Al atardecer, tras un día de cavilaciones en compañía de Isabel, Ígur se mantuvo a la expectativa del inicio de movimientos en el Salón central del Palacio. Hasta las ocho de la tarde la Guardia no permitió la entrada, y entonces Madame ocupó su lugar prominente habitual, especialmente interesada en que, fueran cuales fueran los acontecimientos que los asaltantes hubiesen previsto, el honor y las costumbres del Palacio se le escaparan de control en la menor proporción posible. Cuando Ígur se sumó a ella, entre el público que ya llenaba la sala en casi dos terceras partes se empezaba a distinguir caras conocidas, y el catafalco continuaba intacto y custodiado por Guardias armados.

En la mesa de la presidencia estaba el Barón Uranisor, el Comisario de Juegos Rufinus, Neder Rist y Deiri Cotom, y allí se encaminó Ígur decidido a descubrir qué se preparaba; pero su llegada coincidió con Sadó, engalanada con un vestido rojo y plateado especialmente audaz y espectacular, y fue ella quien centró la conversación.

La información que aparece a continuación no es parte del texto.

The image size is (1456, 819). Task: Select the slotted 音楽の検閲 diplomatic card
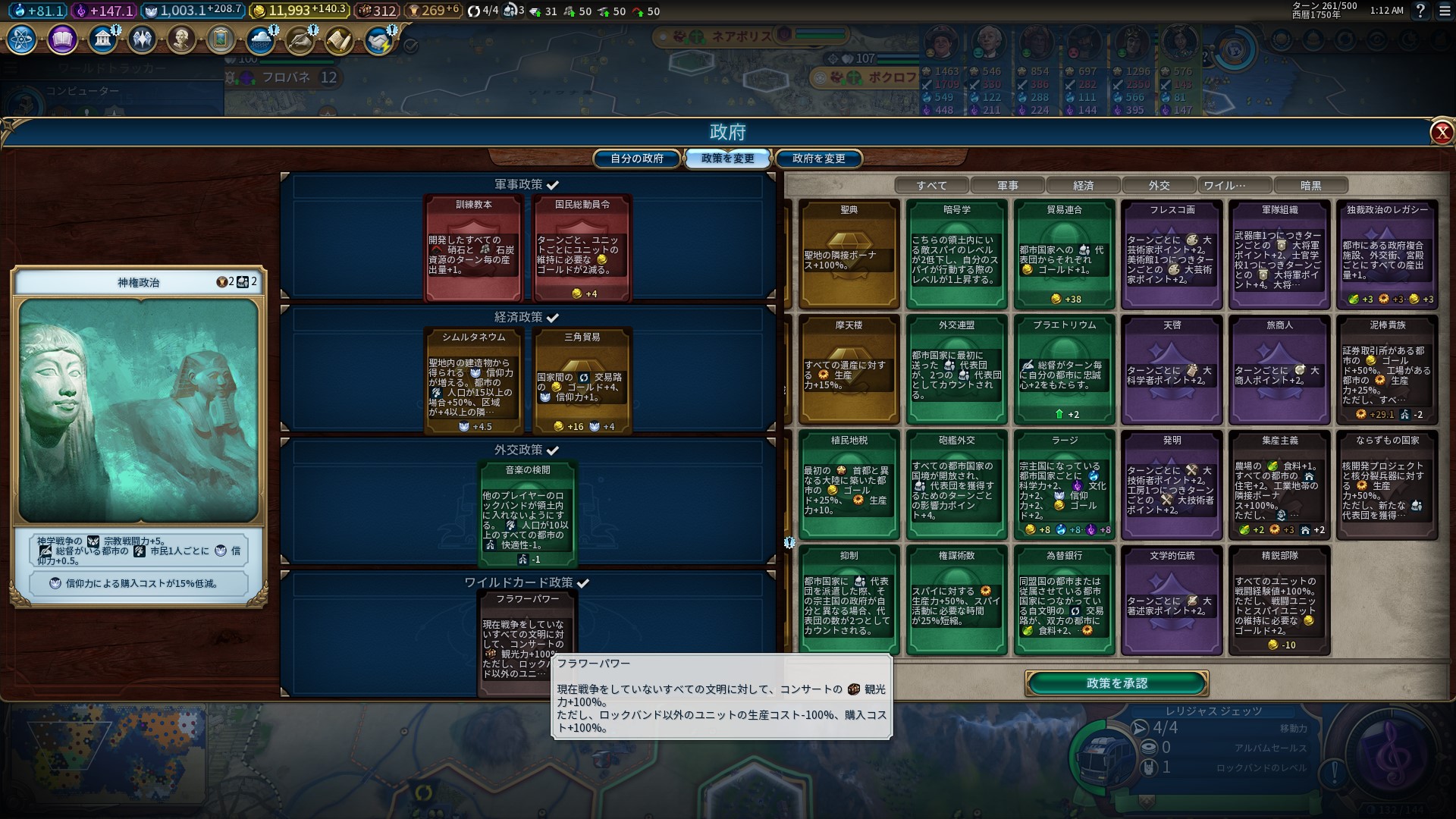point(528,513)
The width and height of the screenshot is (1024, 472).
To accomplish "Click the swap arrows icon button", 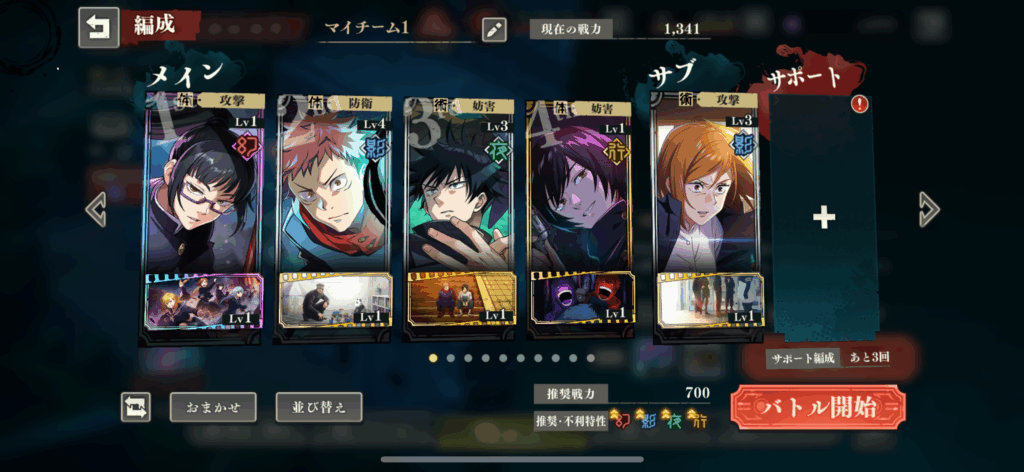I will point(136,407).
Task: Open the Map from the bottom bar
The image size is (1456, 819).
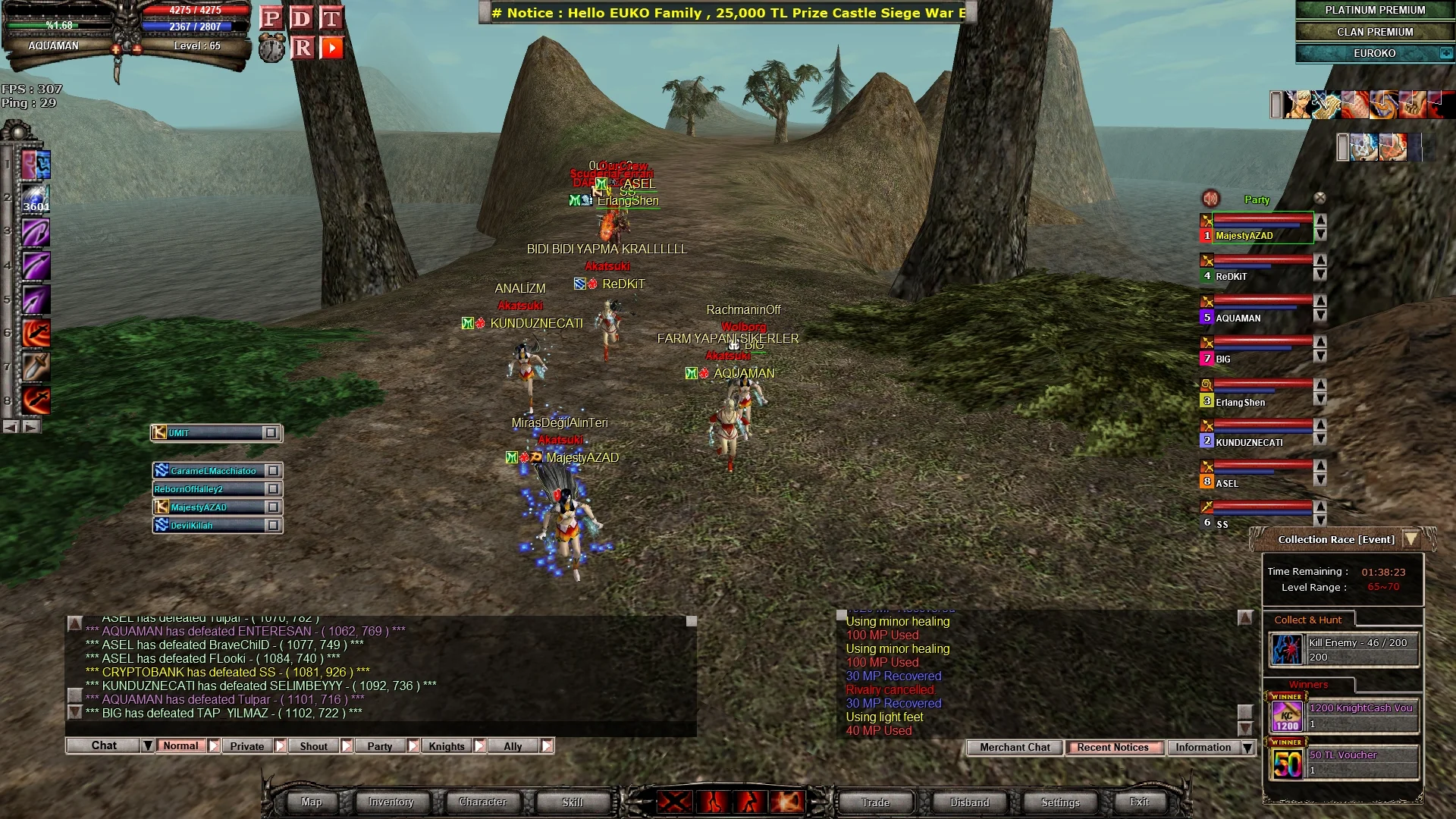Action: pyautogui.click(x=311, y=802)
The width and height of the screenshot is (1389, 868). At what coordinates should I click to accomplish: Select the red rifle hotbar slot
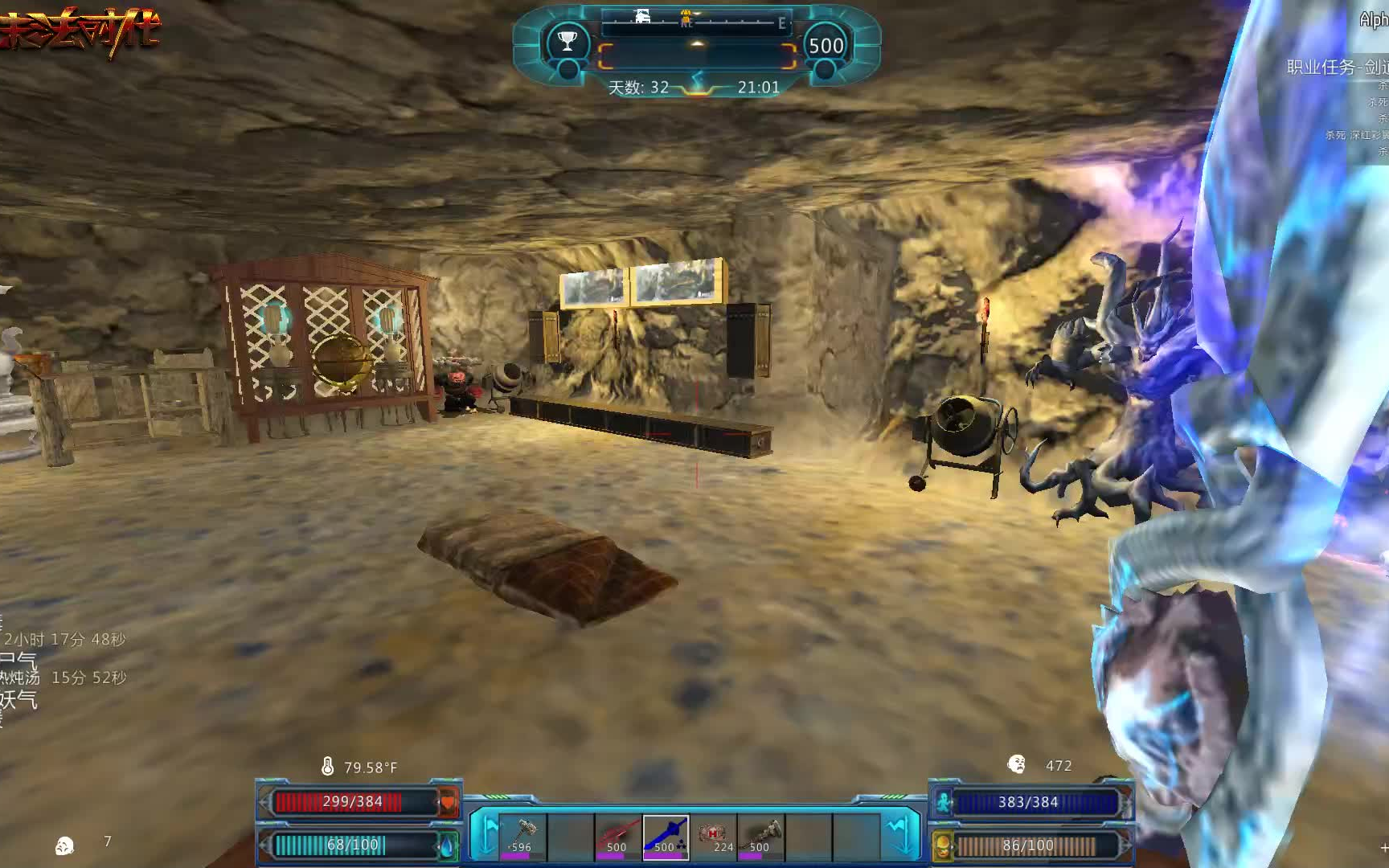click(x=617, y=836)
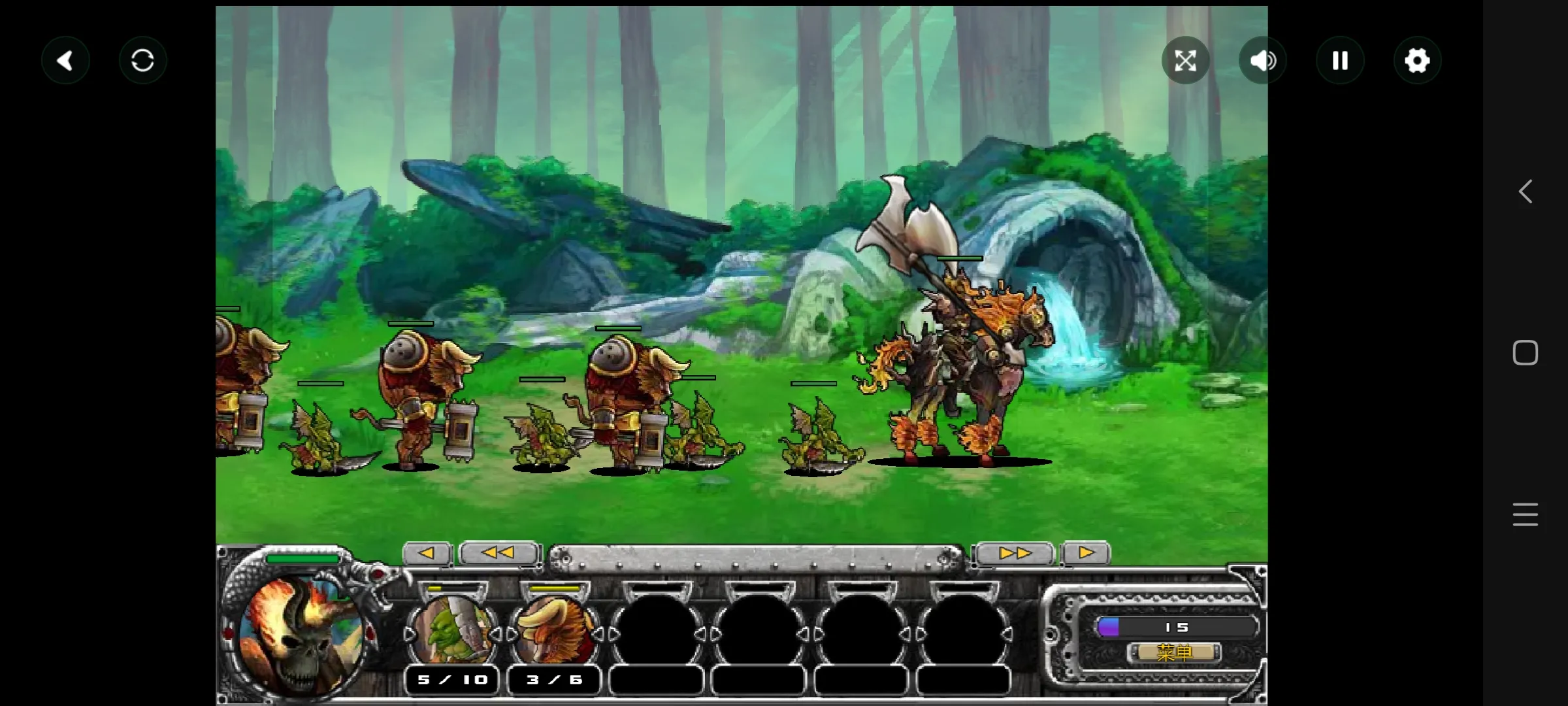The image size is (1568, 706).
Task: Fast scroll left with double arrow
Action: coord(498,553)
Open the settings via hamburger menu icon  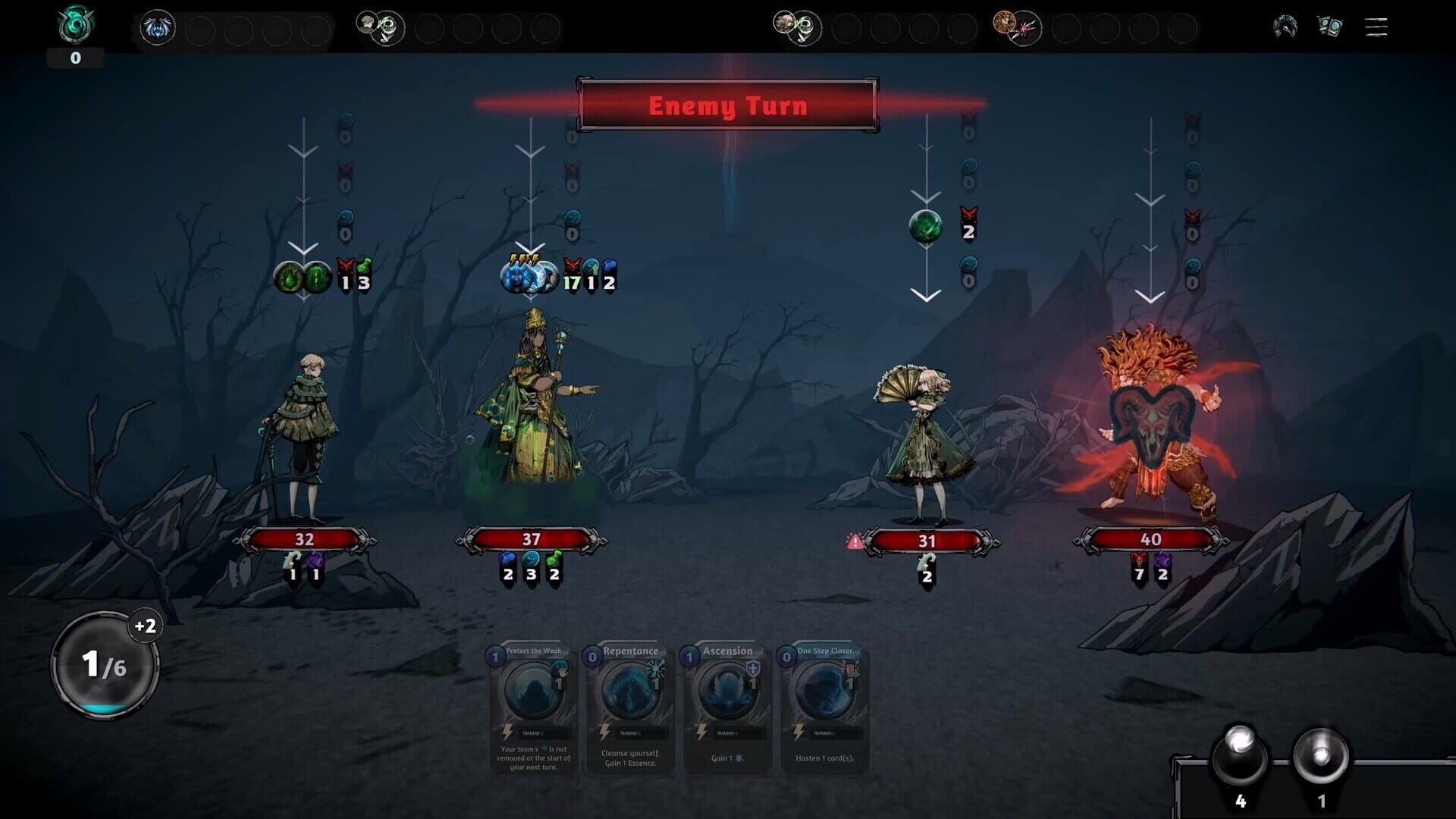[1375, 27]
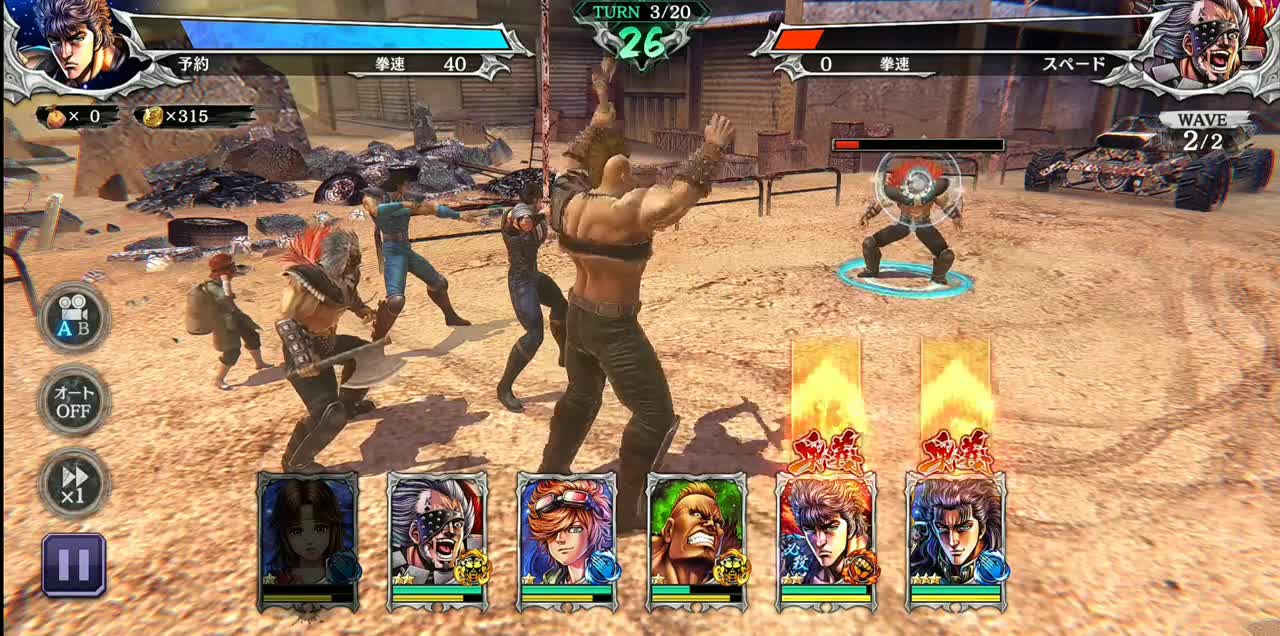Turn on auto battle with オートOFF button
Screen dimensions: 1280x636
point(74,400)
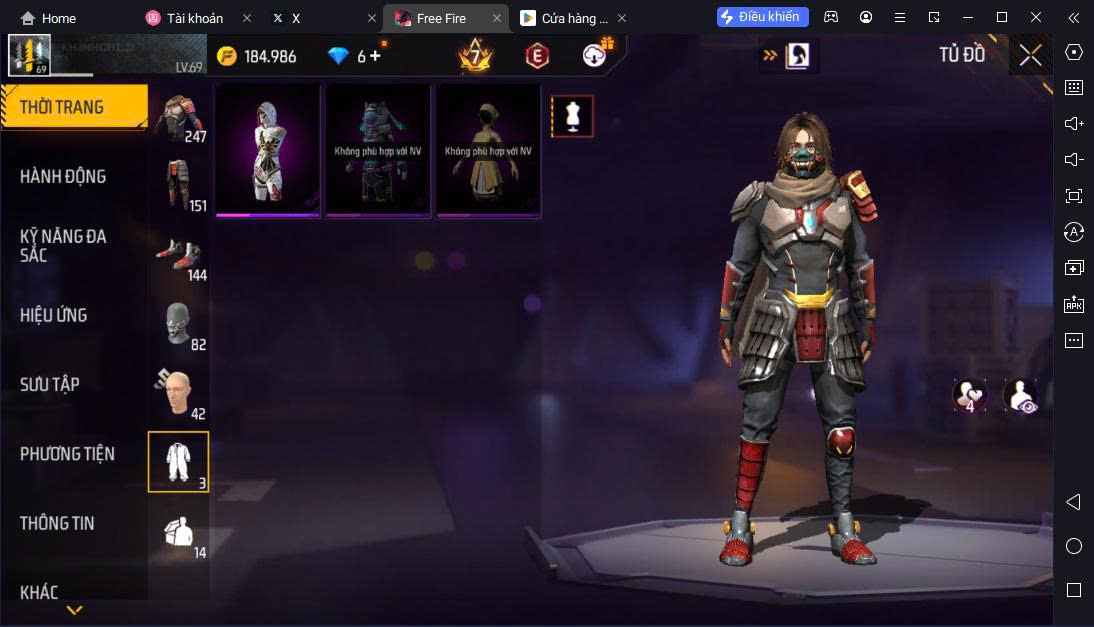Viewport: 1094px width, 627px height.
Task: Choose the mask subcategory with 82 items
Action: (179, 326)
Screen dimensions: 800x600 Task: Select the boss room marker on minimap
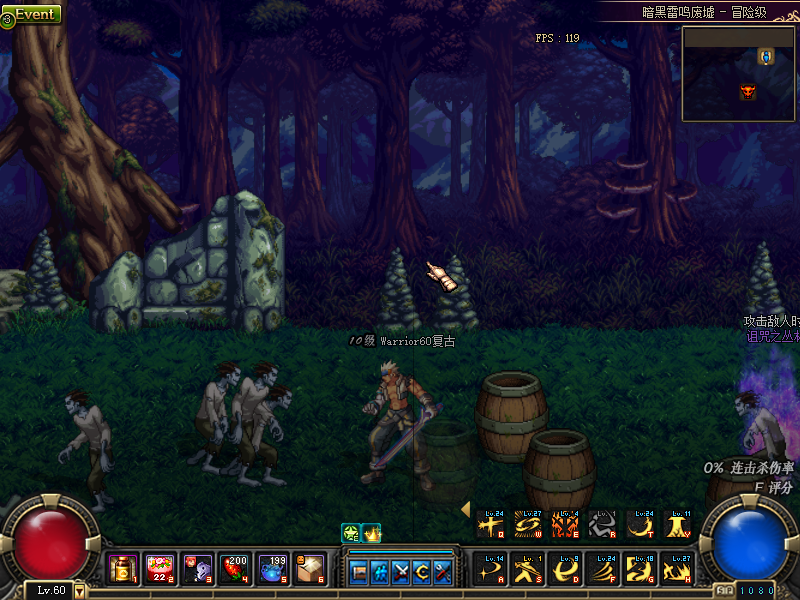tap(747, 92)
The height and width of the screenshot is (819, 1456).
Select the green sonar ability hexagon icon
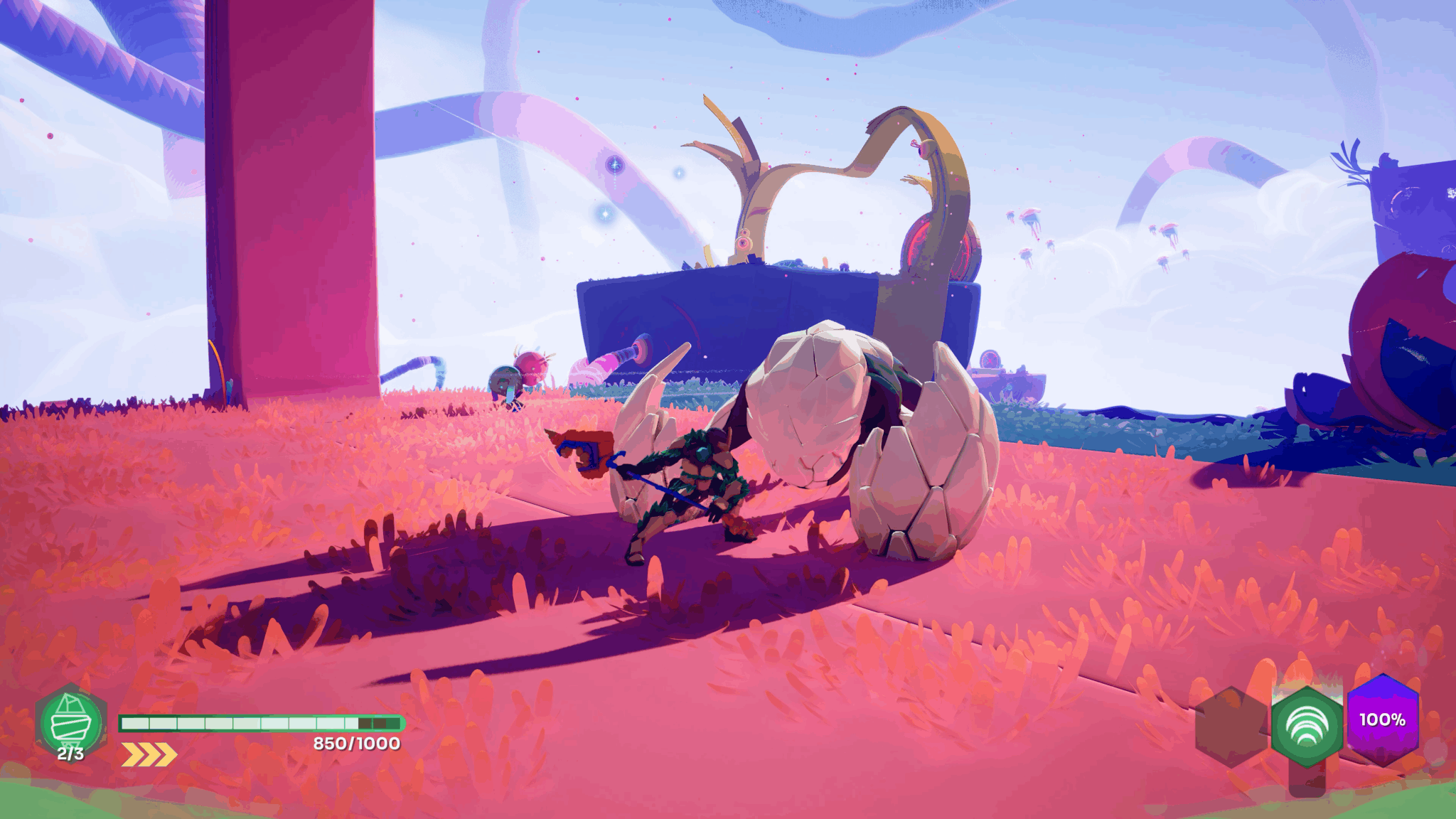(1306, 727)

– Siempre me ha fascinado con qué fulgor meteórico florecen las mujeres -decía Rist mirando a Sadó con un calibramiento visual de sus encantos tan descarado que Ígur no pudo evitar pensar que Fei nunca se habría quedado sin respuesta, o tal vez es que con Fei ya no se les habría ocurrido; y Sadó sonreía encantada.

– Las mujeres ya nacen aventajadas -dijo Boris- y, después, progresan de un hombre al otro; es en un momento indetectable del intervalo cuando se produce el cambio, gestado en las carencias y las exigencias burladas de la última etapa del enamoramiento anterior; todo lo que no había podido ser, todo lo que les había sido reprochado, tal vez incluso por ellas mismas, estalla, medio exorcismo medio iconoclastia, medio escarnio y medio adoración, en la mudada personalidad que acoge la nueva pasión. Es eso lo que hace -miró a Ígur como de paso- que cuando vuelves a verlas te parezcan cargadas de una energía renovadora y feroz, y te encuentres con que sin conflicto, y quizá hasta por iniciativa propia, conceden a otro lo que a ti tan reiteradamente te habían negado.

Ígur miró a Sadó, y ella no dejó de sonreír, como si la escena de la noche anterior nunca se hubiera producido.

– ¿Y los hombres, cómo progresan? -preguntó Neder Rist.

– Los hombres no progresan, sobreviven -dijo Boris, y Mongrius se sumó al grupo; cuando vio a Ígur tuvo un gesto de sorpresa, y con una señal lo llamó aparte.

– ¿Qué haces aquí? -dijo, procurando que nadie los oyera; en pocas palabras Ígur le explicó la situación, y Mongrius no lo dejó acabar-: Has caído en una trampa -miró atrás-; la Conti seguro que actúa de buena fe, pero la han utilizado para atraerte, y tampoco debía poder escoger; lo que me extraña es que no te hayas dado cuenta.